Acacia corusca, also known as shimmer wattle, is a species of flowering plant in the family Fabaceae and is endemic to a small area in he Pilbara region of Western Australia. It is a rounded, multi-stemmed shrub or small tree with narrowly elliptic phyllodes, spikes of yellow flowers and leathery or crusty, narrowly oblong pods.

==Description==
Acacia corusca is a rounded, multi-stemmed shrub or small tree that typically grows to a height of 1.5–5 m and has smooth grey bark that is fissured and fibrous near the base of mature stems, and has sticky new shoots. Its phyllodes are ascending to erect, straight or curved, narrowly elliptic, usually 38–73 mm long and 4–9 mm wide with a gland 3–13 mm above the base of the phyllodes. The flowers are yellow, and borne in spikes 10–25 mm long on peduncles 2–6 mm long. Flowering occurs from April to August, and the pods are leathery or crusty, straight and flat, 17–58 mm long and 2.7–5 mm wide and scarcely raised over the seeds with white hairs pressed against the surface. The seeds are oblong, mostly 3.5–5.5 mm long and 1.8–3.1 mm wide and brown with a creamy white aril on the end.

==Taxonomy==
Acacia corusca was first formally described in 2019 by Jerome Bull, Stephen Dillon and Darren Brearley in the journal Nuytsia from specimens collected about 35 km east-north-east of Newman in 2014. The specific epithet (corusca) means 'to flash, glitter or shimmer' referring to the shimmering effect of the dark green foliage on windy days.

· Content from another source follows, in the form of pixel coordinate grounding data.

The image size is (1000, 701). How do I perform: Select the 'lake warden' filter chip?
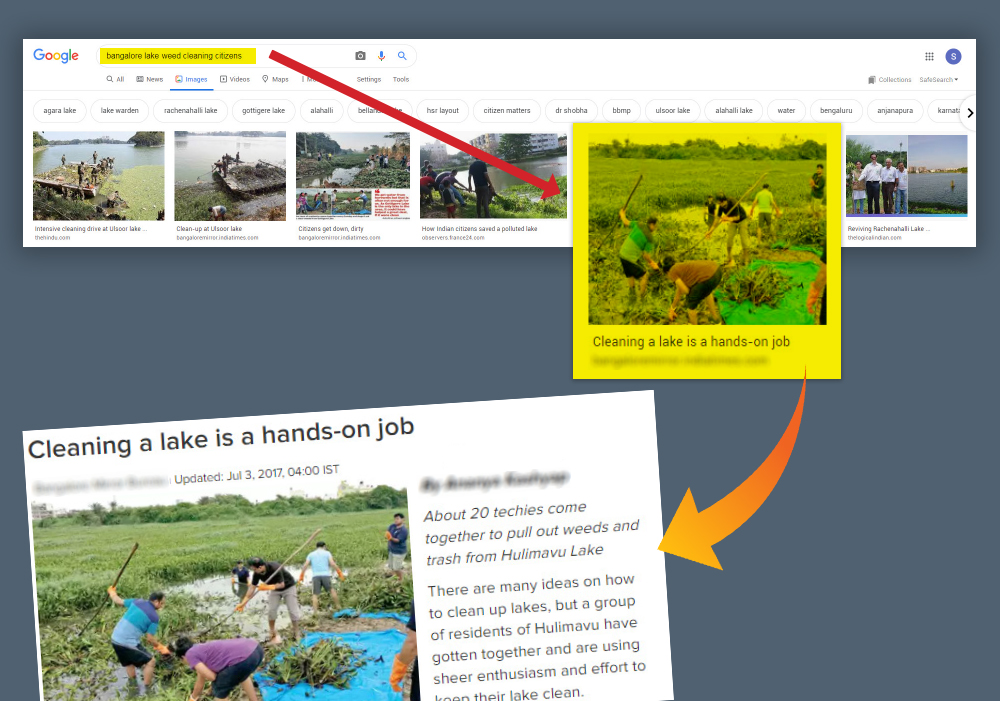120,111
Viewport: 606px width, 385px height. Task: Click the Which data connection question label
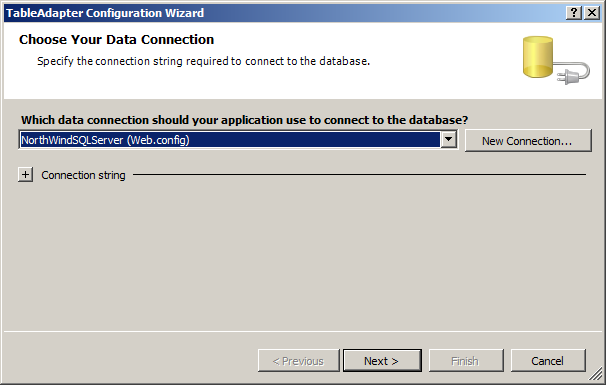coord(244,120)
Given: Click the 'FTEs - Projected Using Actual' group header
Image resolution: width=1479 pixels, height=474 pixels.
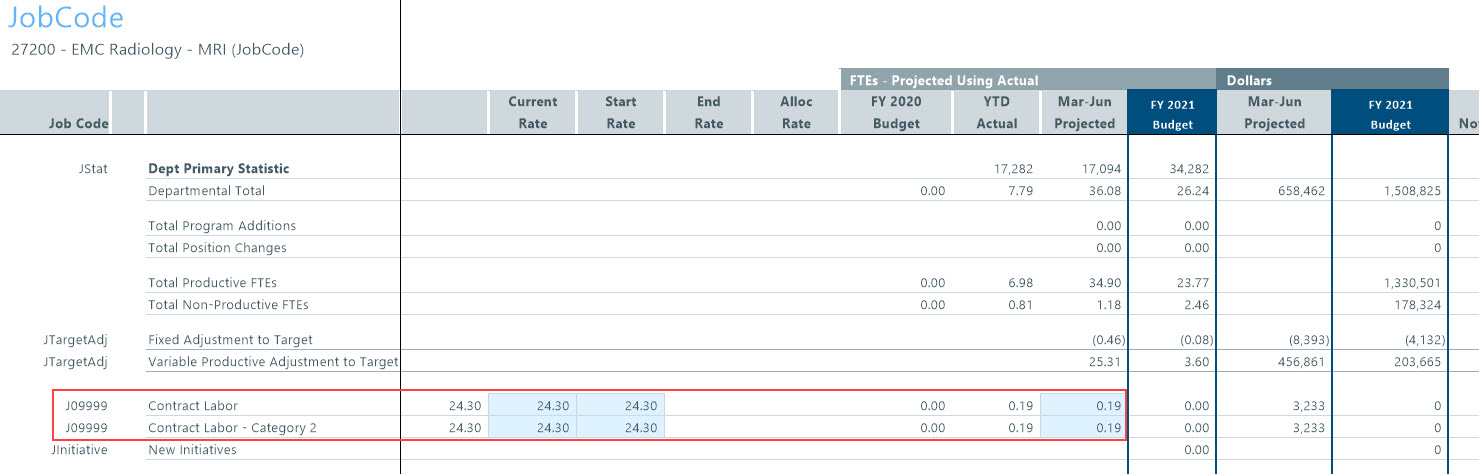Looking at the screenshot, I should (943, 80).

==Distribution and habitat==
Shimmer wattle occurs east-north-east of Newman where it grows in sandy-loam soils on hill crests, ridges and drainage lines in three populations occupying an area of about 8.1 ha.

==Conservation status==
Acacia corusca is listed as "Priority One" by the Government of Western Australia Department of Biodiversity, Conservation and Attractions, meaning that it is known from only one or a few locations where it is potentially at risk.